### ACCIÓN REQUERIDA
Transcribe literalmente el tramo del texto sobre Fernando Rodríguez Miaja que va desde "Fernando Rodríguez Miaja fue" hasta "durante la contienda.".

Fernando Rodríguez Miaja es un señor a orillas de los 102 años que saluda, toma asiento y afronta la entrevista como una de aquellas charlas que emitía la televisión en blanco y negro: juegos de silencio, monosílabos, respuestas de varios minutos… Considera un leve “accidente biológico” haber nacido en agosto de 1917 y seguir, un siglo después, trabajando en la oficina de lunes a viernes.
Fernando Rodríguez Miaja fue un chavalillo de dieciocho años que, en 1936, corría a por cigarros cada vez que estallaba un motín. Solía comprar provisiones para dos o tres días, pero aquel julio, el del golpe, lo hizo para una semana. A las 10:35 del 29 de marzo de 1939, voló desde la España republicana al exilio. Llevaba en su maleta un puñal, un libro de Galdós y una pistola. Enfrente, su tío. El general Miaja. Artífice de la defensa de Madrid y al que sirvió como secretario particular durante la contienda.
Han pasado ochenta años desde el “cautivo y desarmado el ejército rojo” con el que Francisco Franco anunció el final de la Guerra Civil. Fernando Rodríguez Miaja, empresario que ahora se defiende de la jubilación armado con un traje y una corbata, participó en la batalla al lado del general republicano más importante. Estuvo al tanto de los cómos y de los porqués. El paso del tiempo y la muerte de sus coetáneos le han convertido en testimonio único. No queda nadie más con vida que de verdad conociera el final de la tragedia. Él no habla de Memoria Histórica, sino de cicatrices, miedo, sudor…
El teniente coronel Antonio Garijo, con quien el entrevistado mantuvo una estrecha relación, fue uno de los dos emisarios republicanos que trataron de negociar en Burgos el final de la guerra con los sublevados. "Mi tío conocía a Franco, sabía que era inútil. En la última reunión, uno de los suyos interrumpió y dijo que el 'generalísimo' no quería seguir hablando. Exigió una rendición incondicional y los echó de la ciudad". Las peticiones y los ruegos del encuentro previo saltaron por los aires. Con estas palabras prologa una escena que luego desmigará.

### INFORMACIÓN MOSTRADA
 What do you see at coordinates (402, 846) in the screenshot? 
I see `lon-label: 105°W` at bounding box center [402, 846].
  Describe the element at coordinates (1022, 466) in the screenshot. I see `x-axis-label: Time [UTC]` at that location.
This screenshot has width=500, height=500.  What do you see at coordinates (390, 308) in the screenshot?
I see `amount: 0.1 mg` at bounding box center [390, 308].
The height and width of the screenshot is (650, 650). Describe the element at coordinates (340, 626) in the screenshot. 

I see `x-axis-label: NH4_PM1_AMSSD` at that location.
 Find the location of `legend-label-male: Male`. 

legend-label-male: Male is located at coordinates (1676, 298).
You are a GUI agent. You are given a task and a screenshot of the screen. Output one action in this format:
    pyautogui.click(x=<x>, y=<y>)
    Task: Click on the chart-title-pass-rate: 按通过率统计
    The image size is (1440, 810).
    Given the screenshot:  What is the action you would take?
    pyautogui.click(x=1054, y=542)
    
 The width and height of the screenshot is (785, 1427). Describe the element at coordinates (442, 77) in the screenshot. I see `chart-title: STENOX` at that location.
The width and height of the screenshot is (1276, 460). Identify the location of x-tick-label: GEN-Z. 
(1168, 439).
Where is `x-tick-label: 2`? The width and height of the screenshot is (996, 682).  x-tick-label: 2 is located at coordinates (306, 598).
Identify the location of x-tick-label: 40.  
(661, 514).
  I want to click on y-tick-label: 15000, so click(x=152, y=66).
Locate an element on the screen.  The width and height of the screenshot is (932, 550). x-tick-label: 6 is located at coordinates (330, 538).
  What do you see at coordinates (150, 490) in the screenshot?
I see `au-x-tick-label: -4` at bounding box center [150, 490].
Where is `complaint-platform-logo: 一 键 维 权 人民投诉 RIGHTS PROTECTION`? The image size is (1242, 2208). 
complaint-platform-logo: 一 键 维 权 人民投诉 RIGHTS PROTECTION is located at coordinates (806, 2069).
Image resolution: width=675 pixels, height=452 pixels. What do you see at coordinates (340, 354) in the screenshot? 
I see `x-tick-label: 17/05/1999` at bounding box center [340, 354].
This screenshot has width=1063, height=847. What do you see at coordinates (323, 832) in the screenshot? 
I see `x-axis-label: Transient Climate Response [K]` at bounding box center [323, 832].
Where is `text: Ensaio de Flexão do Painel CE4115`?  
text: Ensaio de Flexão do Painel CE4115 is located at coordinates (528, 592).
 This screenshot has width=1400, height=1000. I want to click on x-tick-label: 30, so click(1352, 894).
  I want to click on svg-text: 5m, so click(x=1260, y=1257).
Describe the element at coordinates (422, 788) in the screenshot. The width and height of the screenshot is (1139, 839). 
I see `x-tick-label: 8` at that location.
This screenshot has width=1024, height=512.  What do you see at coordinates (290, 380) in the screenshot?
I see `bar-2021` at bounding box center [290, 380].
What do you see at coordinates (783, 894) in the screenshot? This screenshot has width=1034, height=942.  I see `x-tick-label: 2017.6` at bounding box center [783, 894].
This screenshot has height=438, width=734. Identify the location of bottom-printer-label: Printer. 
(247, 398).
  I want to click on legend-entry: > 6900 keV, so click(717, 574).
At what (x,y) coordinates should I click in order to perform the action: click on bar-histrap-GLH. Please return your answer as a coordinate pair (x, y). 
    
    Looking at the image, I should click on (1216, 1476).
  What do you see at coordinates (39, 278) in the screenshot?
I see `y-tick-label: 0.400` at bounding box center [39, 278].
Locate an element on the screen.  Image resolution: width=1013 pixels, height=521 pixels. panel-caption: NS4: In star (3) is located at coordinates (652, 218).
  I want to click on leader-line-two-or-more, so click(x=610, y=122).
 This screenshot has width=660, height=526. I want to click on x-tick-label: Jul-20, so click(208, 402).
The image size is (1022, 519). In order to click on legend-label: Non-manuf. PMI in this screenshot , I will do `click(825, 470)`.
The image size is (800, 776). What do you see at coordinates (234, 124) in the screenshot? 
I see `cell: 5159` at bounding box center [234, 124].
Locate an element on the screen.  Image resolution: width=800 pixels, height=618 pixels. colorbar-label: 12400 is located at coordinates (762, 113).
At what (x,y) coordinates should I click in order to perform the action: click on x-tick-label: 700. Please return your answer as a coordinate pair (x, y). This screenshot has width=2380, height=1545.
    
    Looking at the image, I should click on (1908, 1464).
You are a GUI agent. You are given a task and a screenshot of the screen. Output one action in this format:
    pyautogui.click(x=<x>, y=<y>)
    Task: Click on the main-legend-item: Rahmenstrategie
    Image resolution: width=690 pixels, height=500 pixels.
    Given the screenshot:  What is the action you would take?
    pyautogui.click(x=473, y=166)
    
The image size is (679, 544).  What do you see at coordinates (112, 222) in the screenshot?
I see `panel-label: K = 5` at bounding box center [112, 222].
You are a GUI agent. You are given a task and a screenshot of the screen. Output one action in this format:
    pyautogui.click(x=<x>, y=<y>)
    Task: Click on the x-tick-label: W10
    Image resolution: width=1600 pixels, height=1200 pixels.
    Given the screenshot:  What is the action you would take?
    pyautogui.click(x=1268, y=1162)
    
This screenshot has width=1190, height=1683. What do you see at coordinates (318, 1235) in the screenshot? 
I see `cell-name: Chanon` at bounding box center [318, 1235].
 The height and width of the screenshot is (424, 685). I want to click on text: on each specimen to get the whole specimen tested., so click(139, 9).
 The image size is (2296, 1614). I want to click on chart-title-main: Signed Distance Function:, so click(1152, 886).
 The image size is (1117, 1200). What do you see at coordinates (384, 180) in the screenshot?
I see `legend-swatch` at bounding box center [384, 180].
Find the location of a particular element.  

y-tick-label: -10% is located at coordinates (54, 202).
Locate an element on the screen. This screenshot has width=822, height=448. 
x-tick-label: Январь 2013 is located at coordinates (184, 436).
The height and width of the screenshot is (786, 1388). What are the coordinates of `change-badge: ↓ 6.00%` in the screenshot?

### RESPUESTA
Fernando Rodríguez Miaja fue un chavalillo de dieciocho años que, en 1936, corría a por cigarros cada vez que estallaba un motín. Solía comprar provisiones para dos o tres días, pero aquel julio, el del golpe, lo hizo para una semana. A las 10:35 del 29 de marzo de 1939, voló desde la España republicana al exilio. Llevaba en su maleta un puñal, un libro de Galdós y una pistola. Enfrente, su tío. El general Miaja. Artífice de la defensa de Madrid y al que sirvió como secretario particular durante la contienda.